Полагаю, Энора знала о моем существовании практически с самого начала, но видела меня всего раз, очень-очень давно, почти мельком, когда я уезжала. Запомнила или нет я не имела совершенно никакого представления. Хотя сама о ней знала достаточно: Мираш мог быть на удивление откровенен.
Коты Данру давно утащили солнце за горизонт, а я все еще прокручивала в голове план, скорее для успокоения, чем из-за того, что это было действительно нужно. Гораздо проще было бы, если бы королевская задница Альяра соизволила мне помочь, но… чего нет, того нет. Я не собиралась ждать и терять время. Меня устраивала моя жизнь, и менять ее снова – нет уж. Лучше я немного поменяю Энору, если, конечно, она что-то разглядела и запомнила.
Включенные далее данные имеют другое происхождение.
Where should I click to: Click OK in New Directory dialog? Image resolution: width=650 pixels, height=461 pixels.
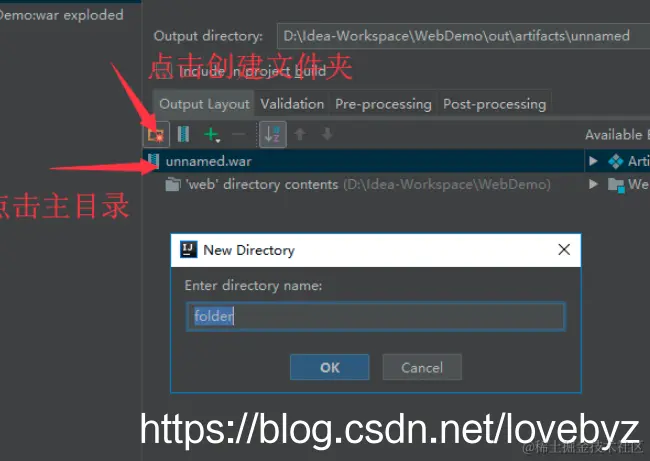coord(330,367)
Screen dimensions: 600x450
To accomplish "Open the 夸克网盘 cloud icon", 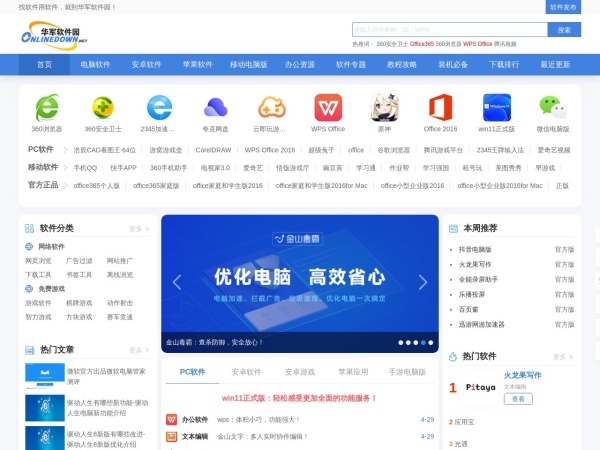I will [x=215, y=107].
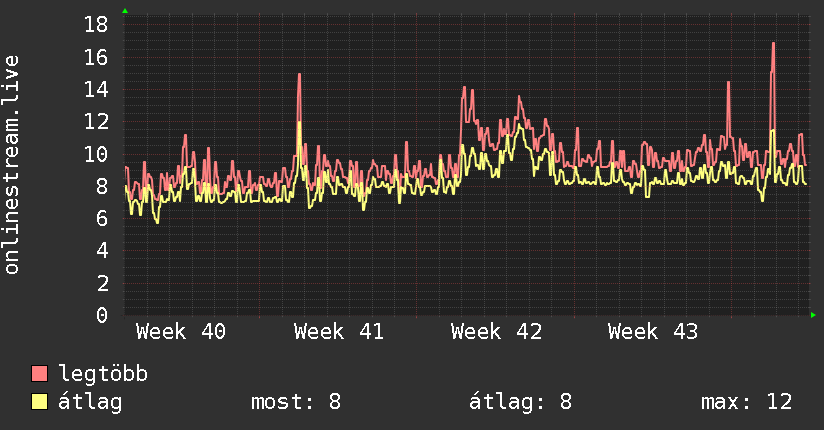This screenshot has width=824, height=430.
Task: Click the Week 41 pink peak at 15
Action: pos(300,75)
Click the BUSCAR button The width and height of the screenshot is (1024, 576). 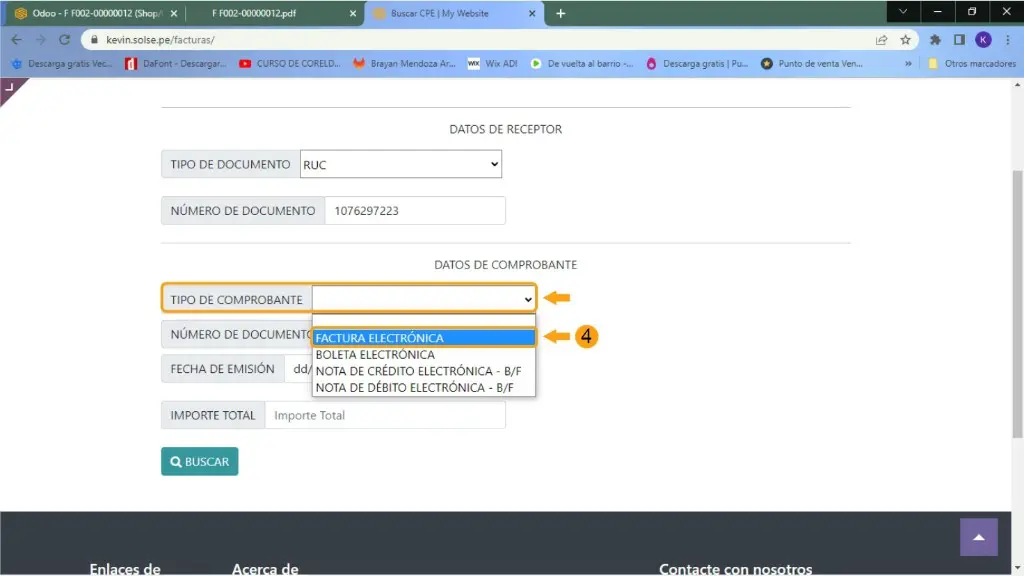199,462
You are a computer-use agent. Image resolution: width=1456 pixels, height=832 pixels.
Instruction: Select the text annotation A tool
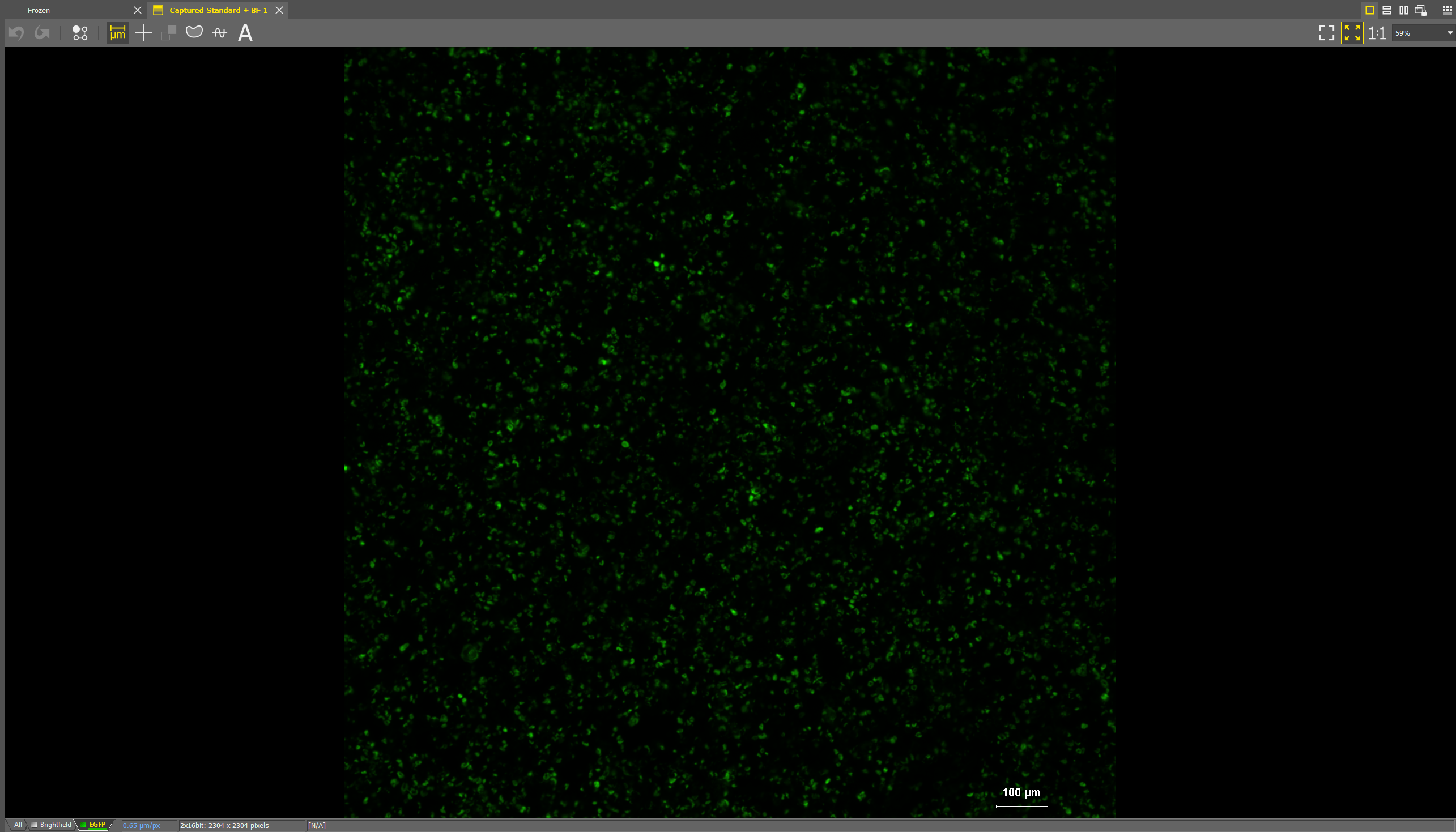click(x=245, y=33)
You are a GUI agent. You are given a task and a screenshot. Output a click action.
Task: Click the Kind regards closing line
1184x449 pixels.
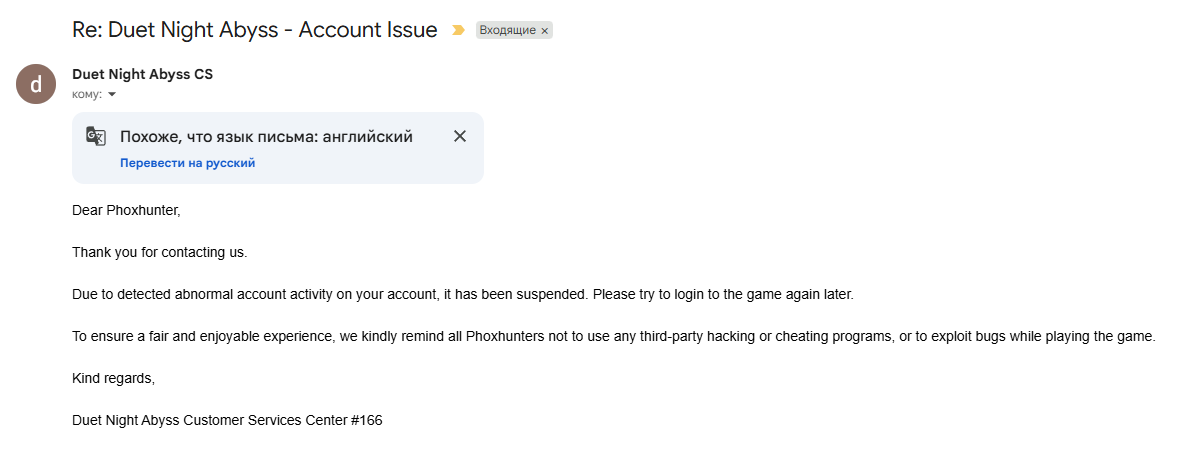coord(113,379)
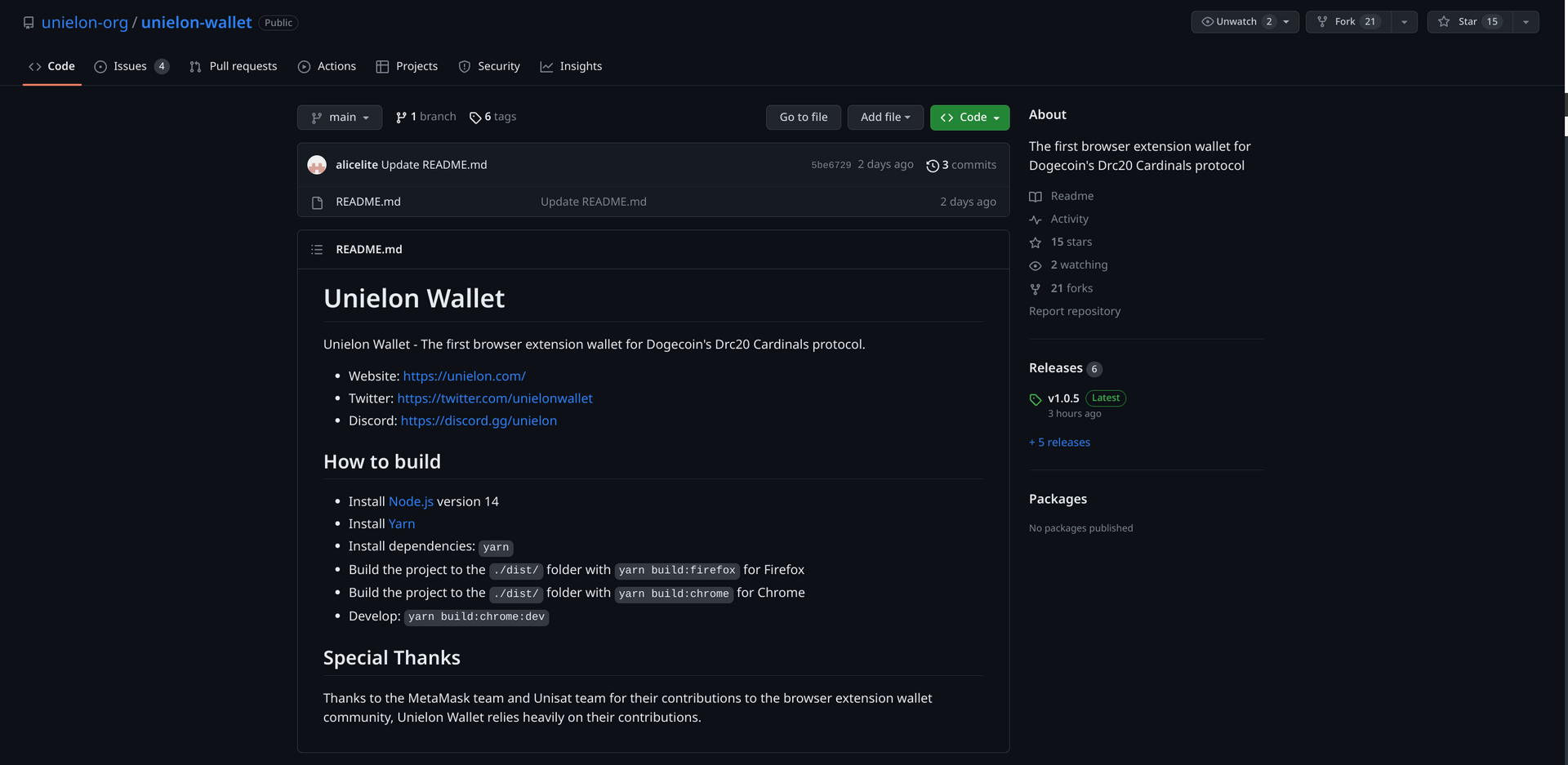This screenshot has width=1568, height=765.
Task: Switch to the Code tab
Action: 51,66
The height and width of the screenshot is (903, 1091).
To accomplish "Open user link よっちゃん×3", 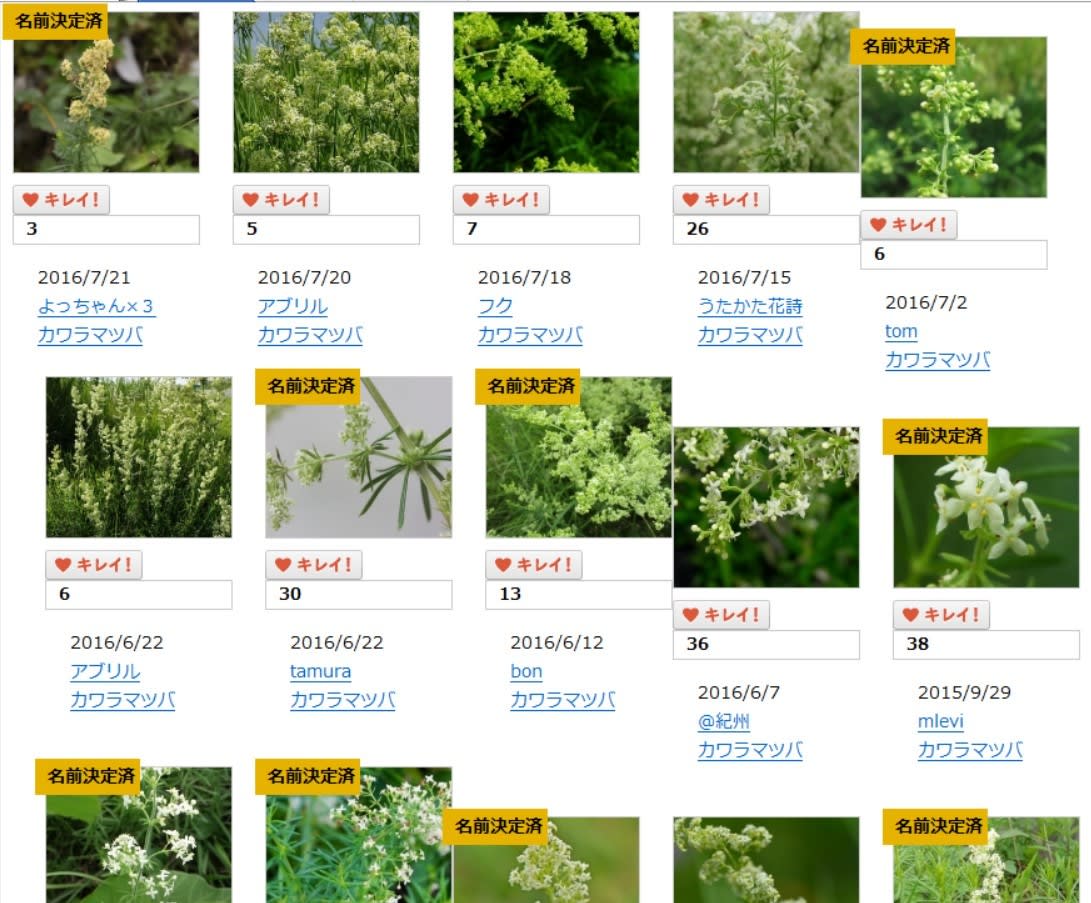I will coord(96,306).
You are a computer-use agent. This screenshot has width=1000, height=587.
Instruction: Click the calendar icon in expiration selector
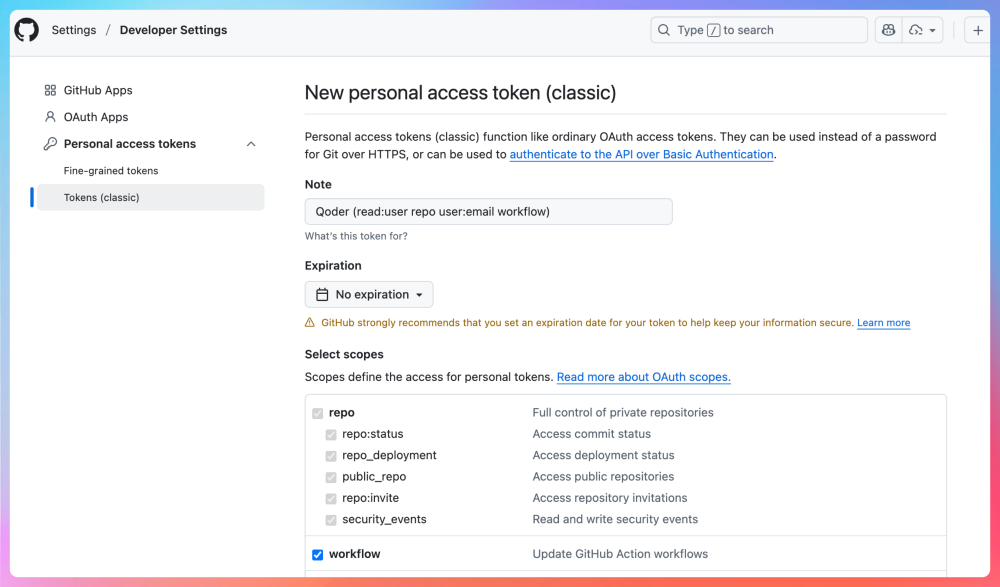pyautogui.click(x=322, y=295)
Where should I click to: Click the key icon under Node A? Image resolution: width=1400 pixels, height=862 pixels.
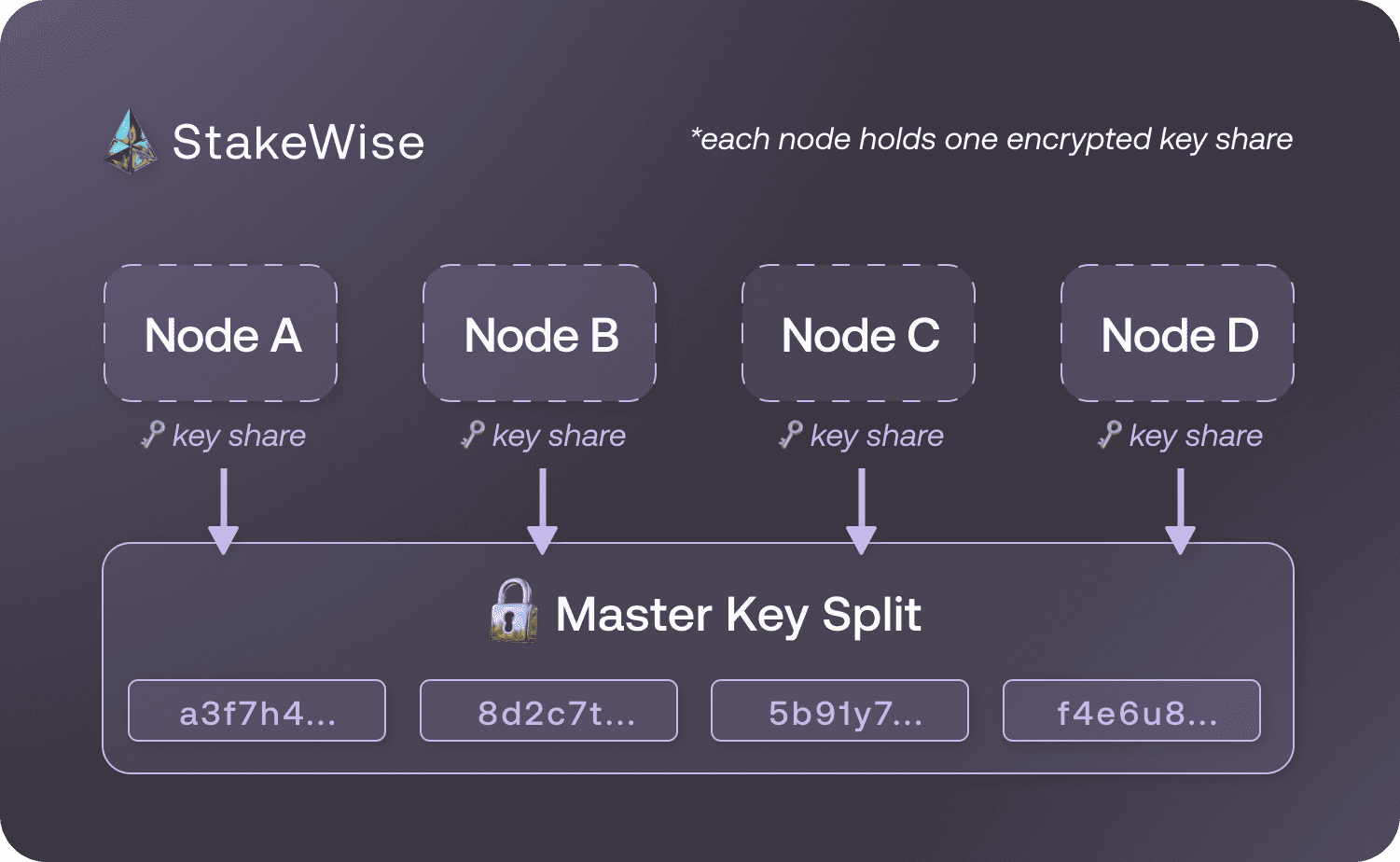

Портал во дворец я открыла, когда оборотомер показал половину третьего, завернулась в Ночную и тихо скользнула на балкон, всмотрелась в темноту малой залы: здесь женщины дворца обычно собирались на… поточить лясы: чай, сладости, книги, рисование или музыка и бесконечные обороты болтовни. Сейчас помещение само собой пустовало, и я осторожно проникла внутрь.
Стараясь двигаться бесшумно так, чтобы не шуршала ткань одежды и не скрипели подошвы ботинок на отполированном мраморе, вышла в коридор, прошла мимо сонного стражника и еще нескольких, миновала библиотеку, большие музыкальные и танцевальные залы, купальню, и еще одну. Коридор петлял и кружил, а я шла по памяти, скользила от тени к тени, поднималась по лестницам, замечала изменения и мелкие детали. Здесь определенно стало больше лампад и магических огней, больше цветов, даже на третьем этаже, дымились в курильницах благовония, трепал ветер бесконечные шелковые занавеси и портьеры. Стражников тоже стало больше, но не могу сказать, что они поражали своей внимательностью, скорее наоборот.
Все здесь выдавало руку Эноры: узоры, цветы, даже запахи. Понятно, кто обновил эту часть дворца: змея всегда любила сладости, сладкие удушливые ароматы, пестрые цвета, мелочи и побрякушки. Она любила выделяться.
Наконец через пятнадцать лучей я просочилась сквозь резные створки дверей в личные покои девчонки. Осмотрелась в гостиной, пытаясь понять, не решила ли змея вместе с обстановкой поменять и место жительства.
Гадать долго не пришлось: прямо со стены напротив на меня гордо взирала Энора. Детский портрет: изящная, темноволосая, с гордо вздернутым подбородком и надменностью в голубых глазах. Даже с портрета она смотрела на меня с осуждением.